The immediate effect of the recession was most evident at public community colleges. Spending per student fell in 2009, fueled by a combination of enrollment growth and revenue losses. As a result, community colleges fell further behind other institutions—public, non-profit, and for-profit—in their ability to serve growing populations of students with resources adequate to ensure access, attainment, and quality.

Although non-profit private institutions experienced large paper losses on their financial investments, other sources of revenue grew and spending went up, continuing a twenty-year trend of widening differences between public and private institutions.

While public four-year institutions were unable to keep pace with spending increases at private non-profit institutions, they did protect educational spending per student even as overall revenues per student declined, spending about what they averaged in 2008.
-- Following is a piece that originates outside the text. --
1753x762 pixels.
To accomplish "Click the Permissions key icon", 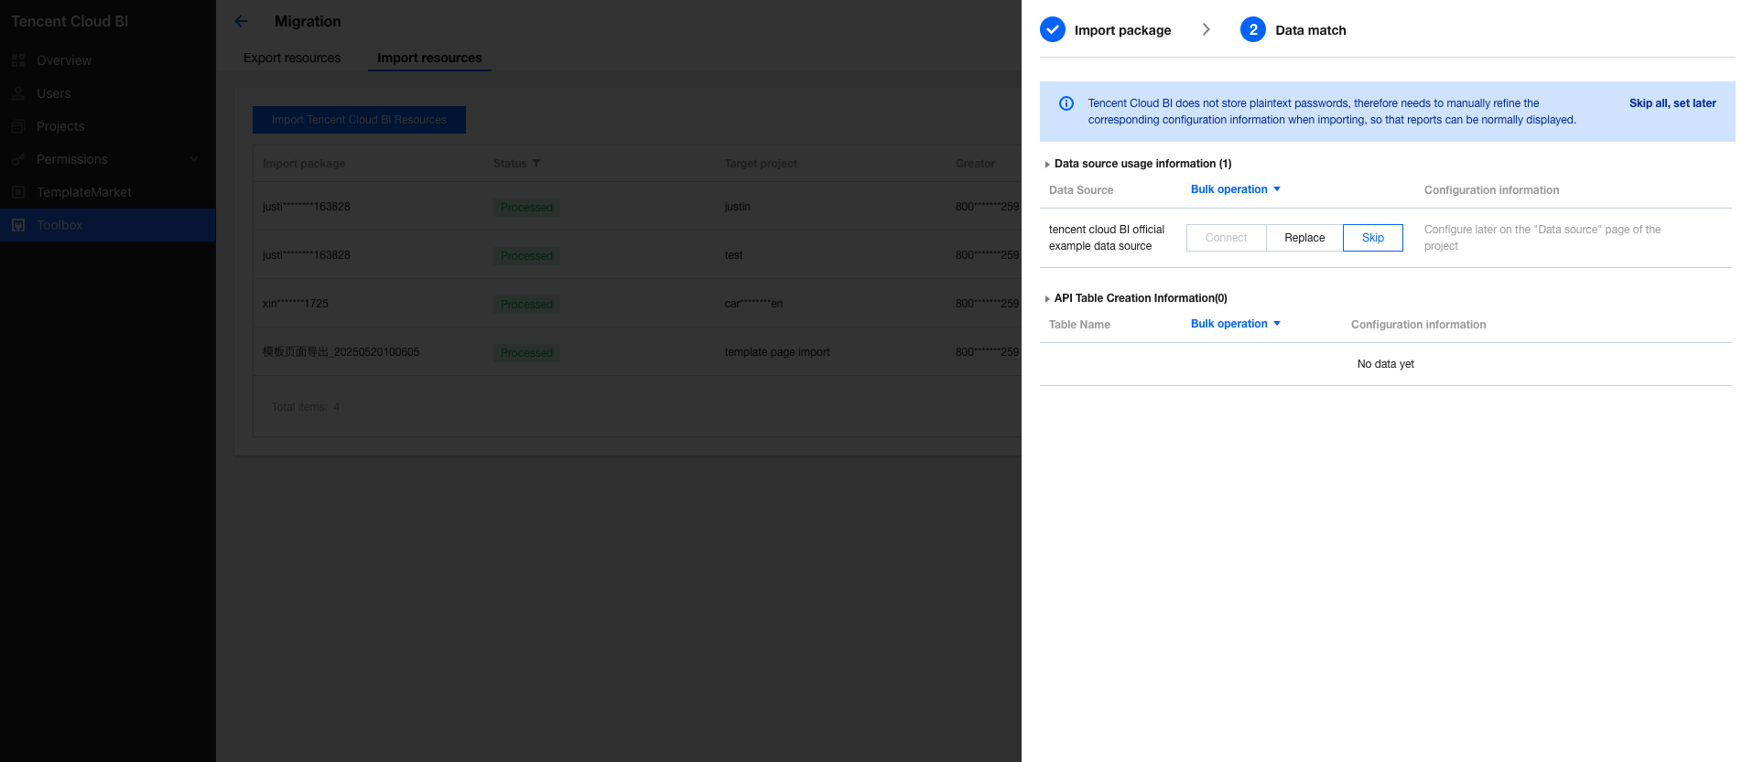I will (18, 159).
There is some good news: An uptick in the conversion of enrollments into degrees and lower numbers of student credit hours per degree or certificate signal improvement in educational degree productivity over the decade. These increases have not yet translated to decreased production costs, as spending continued to rise. Only community colleges have managed to lower their production costs per completion, largely through producing less-costly certificates rather than boosting degree output.

Contrary to patterns in previous years, we see in 2009 public four-year institutions protecting instruction and student services by shifting spending away from administration and deferring maintenance. These spending changes suggest that institutions were managing budget reductions more strategically than in previous recessions, when across-the-board cuts were more common.

The proportion of education and related spending financed from tuition revenues went up, exceeding even the jump following the 2001 recession. At public institutions, revenues from tuition rose to replace lost revenues from other sources, but in private non-profit institutions, increased revenues from tuition were redistributed primarily through tuition discounts. Almost everywhere, rising student tuition revenues did not translate into greater education and related spending, so students were paying for more while institutions were subsidizing less. This gap between prices and spending raises troubling questions about the sustainability of the funding model for the future and is the source of growing public and policy critiques of higher education.

Disparities between rich and poor institutions in overall spending levels have never been larger. Since policy makers and the public often form impressions about higher education based on a relatively small handful of elite institutions, it is important to note that by far the largest majority of students are being served in institutions that spend on average around $10,000 per student per year—no more than we spend for elementary and second­ary education.